Capítulo 3

 

 

 

 

 

RECORRÍ EL ANDÉN de la estación con la mirada y agarré con más fuerza el asa de la maleta. Mis ojos se toparon con un cartel que anunciaba un enjuague bucal. Debía de llevar mucho tiempo allí colgado, porque los colores estaban desvanecidos, y no solo en los bordes. Una sonriente dama con un anticuado sombrero sostenía una botella cuyo contenido prometía «un magnífico aliento». El aire era bochornoso y el canto de los grillos llegaba hasta mí desde el terraplén de las vías.

El tren que me había dejado en Kristianstad había vuelto a salir hacía rato, pero yo llevaba más de diez minutos allí de pie, sin animarme a abandonar la estación. Era como si tuviera que atravesar un portal tras el cual me aguardara una tierra extraña y aciaga.

Casi lamenté que mi niñera se hubiese despedido ya para regresar a Alemania al cabo de unos días. La señorita Grün había sido muy agradable conmigo, aunque también había cuidado de que cumpliese estrictamente las reglas impuestas por la condesa. Paul había ido a verme un par de veces en ese tiempo, pero no se atrevió a regresar después de que la joven nos pillara. Al menos pude decirle lo que sentía, porque fui a su casa con el pretexto de despedirme de Daga y así tuvimos una última ocasión de vernos poco antes de mi partida.

Cuando anunciaron el siguiente tren, por fin busqué la salida de la estación sin hacer caso de los pocos viajeros que se acercaban a la vía.

Para mi sorpresa, no encontré a ningún chofer con gafas de aviador y gorra de visera en un coche apolillado. Era Agneta Lejongård en persona quien me esperaba apoyada con desenvoltura en el capó de su vehículo. Se había anudado un fino pañuelo color malva sobre el pelo, que llevaba recogido, e iba vestida con elegancia. Su traje era del mismo color que el pañuelo y la chaqueta tenía unos brillantes botones plateados.

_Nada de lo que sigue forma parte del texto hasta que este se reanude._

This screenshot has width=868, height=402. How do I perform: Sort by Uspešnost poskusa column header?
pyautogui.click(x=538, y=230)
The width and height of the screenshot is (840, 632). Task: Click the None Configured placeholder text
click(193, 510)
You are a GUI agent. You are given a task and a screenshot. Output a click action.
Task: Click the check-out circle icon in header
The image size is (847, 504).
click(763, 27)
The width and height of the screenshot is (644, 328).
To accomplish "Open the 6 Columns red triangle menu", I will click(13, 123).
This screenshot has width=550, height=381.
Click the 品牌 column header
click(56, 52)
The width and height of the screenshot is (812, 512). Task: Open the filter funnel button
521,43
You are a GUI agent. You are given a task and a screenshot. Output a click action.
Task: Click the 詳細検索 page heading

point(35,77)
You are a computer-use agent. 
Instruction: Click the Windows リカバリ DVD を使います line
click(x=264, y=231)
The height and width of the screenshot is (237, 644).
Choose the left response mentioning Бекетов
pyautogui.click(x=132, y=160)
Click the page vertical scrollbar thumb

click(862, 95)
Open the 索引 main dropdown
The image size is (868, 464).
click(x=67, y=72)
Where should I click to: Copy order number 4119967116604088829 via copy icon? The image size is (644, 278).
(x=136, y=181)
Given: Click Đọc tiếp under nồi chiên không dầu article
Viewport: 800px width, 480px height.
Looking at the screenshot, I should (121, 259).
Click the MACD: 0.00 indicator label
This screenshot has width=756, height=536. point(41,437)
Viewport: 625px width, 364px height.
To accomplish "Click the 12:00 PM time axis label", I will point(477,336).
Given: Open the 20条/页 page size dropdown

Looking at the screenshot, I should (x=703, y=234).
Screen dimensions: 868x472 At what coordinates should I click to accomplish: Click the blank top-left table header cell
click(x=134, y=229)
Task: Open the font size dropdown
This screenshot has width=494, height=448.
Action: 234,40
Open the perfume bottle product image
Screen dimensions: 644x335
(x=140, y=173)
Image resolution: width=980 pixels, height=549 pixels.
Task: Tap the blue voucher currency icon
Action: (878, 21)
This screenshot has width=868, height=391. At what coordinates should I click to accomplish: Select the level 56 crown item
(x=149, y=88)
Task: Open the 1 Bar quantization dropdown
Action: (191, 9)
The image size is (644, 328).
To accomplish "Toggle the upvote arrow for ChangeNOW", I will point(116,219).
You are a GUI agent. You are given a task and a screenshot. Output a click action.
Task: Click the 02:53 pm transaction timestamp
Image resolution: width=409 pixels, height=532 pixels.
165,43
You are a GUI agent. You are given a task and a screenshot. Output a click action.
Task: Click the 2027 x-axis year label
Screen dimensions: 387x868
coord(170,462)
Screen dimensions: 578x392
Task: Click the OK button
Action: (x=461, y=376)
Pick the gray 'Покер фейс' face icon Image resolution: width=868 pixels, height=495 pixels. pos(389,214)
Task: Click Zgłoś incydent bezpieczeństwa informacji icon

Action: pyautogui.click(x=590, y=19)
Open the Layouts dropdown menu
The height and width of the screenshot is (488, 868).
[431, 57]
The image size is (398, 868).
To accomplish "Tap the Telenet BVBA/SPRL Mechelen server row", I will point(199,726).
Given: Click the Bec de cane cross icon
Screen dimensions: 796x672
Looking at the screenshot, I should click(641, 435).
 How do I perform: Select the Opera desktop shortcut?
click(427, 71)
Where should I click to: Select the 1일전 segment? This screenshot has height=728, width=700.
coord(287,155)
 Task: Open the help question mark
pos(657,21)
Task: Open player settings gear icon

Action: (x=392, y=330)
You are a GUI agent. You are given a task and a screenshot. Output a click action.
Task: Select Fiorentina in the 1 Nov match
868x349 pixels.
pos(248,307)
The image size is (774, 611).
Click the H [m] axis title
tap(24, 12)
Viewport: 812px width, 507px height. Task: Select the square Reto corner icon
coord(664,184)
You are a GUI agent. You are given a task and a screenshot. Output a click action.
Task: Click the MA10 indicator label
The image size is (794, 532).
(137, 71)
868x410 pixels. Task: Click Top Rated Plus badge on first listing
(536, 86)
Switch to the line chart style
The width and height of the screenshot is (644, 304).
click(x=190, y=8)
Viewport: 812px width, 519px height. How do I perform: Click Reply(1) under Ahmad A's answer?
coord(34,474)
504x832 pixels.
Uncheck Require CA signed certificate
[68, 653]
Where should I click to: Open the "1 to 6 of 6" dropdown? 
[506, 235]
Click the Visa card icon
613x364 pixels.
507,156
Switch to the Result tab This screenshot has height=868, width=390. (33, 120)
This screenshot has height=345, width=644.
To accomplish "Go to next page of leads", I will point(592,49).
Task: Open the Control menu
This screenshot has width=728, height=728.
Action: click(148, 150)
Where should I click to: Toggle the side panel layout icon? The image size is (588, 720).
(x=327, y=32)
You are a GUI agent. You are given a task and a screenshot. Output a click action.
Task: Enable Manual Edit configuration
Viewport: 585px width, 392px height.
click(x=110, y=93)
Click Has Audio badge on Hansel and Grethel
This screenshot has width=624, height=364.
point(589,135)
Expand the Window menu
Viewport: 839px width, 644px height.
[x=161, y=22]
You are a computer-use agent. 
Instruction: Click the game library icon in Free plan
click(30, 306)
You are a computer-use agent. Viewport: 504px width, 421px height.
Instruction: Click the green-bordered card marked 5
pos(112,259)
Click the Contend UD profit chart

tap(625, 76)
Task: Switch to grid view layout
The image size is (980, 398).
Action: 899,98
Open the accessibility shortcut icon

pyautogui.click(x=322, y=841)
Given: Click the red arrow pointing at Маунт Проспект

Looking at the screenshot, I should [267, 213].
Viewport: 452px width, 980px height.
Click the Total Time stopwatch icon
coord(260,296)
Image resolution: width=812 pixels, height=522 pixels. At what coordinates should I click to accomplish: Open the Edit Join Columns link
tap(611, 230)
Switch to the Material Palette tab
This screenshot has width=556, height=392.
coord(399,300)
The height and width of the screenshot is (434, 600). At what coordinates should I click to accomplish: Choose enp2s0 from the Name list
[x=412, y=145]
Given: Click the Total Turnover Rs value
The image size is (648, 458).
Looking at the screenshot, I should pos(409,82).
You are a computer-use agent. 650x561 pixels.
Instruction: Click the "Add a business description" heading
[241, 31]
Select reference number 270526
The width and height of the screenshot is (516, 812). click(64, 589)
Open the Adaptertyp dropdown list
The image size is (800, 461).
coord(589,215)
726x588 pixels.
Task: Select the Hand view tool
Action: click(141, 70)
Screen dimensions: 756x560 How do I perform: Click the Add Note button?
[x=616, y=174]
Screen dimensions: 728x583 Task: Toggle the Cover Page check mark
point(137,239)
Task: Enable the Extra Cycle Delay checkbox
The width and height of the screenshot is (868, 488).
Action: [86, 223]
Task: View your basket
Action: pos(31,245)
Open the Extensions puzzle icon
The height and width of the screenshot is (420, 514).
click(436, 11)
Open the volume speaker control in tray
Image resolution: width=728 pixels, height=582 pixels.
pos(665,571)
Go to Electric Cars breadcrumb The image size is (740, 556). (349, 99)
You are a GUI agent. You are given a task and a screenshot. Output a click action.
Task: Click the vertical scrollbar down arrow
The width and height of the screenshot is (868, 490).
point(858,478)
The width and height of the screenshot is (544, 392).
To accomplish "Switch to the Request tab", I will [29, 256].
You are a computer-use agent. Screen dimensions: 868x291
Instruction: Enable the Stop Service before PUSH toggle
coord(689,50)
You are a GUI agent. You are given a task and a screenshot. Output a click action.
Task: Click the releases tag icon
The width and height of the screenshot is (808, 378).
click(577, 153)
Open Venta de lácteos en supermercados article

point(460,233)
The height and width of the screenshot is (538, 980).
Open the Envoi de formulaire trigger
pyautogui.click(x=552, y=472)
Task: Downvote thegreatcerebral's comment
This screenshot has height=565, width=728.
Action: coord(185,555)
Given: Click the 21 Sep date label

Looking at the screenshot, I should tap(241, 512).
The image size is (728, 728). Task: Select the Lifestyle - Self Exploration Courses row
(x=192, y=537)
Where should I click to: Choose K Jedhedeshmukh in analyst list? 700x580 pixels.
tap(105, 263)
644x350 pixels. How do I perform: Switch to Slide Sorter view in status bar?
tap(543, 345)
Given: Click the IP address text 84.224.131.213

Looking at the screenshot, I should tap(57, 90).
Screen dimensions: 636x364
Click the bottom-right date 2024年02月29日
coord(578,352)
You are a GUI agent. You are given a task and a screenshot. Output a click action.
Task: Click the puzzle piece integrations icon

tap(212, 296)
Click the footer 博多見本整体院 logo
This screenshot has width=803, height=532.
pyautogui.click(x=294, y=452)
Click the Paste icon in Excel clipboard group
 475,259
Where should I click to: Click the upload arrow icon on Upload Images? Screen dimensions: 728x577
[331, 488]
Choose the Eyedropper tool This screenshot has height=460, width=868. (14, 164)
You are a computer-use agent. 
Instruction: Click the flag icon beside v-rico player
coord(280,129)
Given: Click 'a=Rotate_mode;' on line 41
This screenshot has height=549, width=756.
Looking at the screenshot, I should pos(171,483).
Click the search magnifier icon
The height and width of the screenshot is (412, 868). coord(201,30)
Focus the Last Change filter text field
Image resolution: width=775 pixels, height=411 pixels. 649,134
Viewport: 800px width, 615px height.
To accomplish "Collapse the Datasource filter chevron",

Al verme, enseguida se puso alerta. Se apartó del coche y se acercó a mí. ¿Cuánto tiempo debía de llevar esperándome ahí fuera?

—Hola, Matilda —saludó, y me ofreció la mano—. ¿Has tenido buen viaje?

—Sí, gracias —contesté, y estreché sus dedos fuertes pero suaves y cuidados.

Me quedé callada, sin saber qué más decir. Ella me contempló con atención.

—Ya casi temía que hubieras perdido el tren —dijo al cabo de unos instantes.

—Es que… necesitaba un momento —expliqué.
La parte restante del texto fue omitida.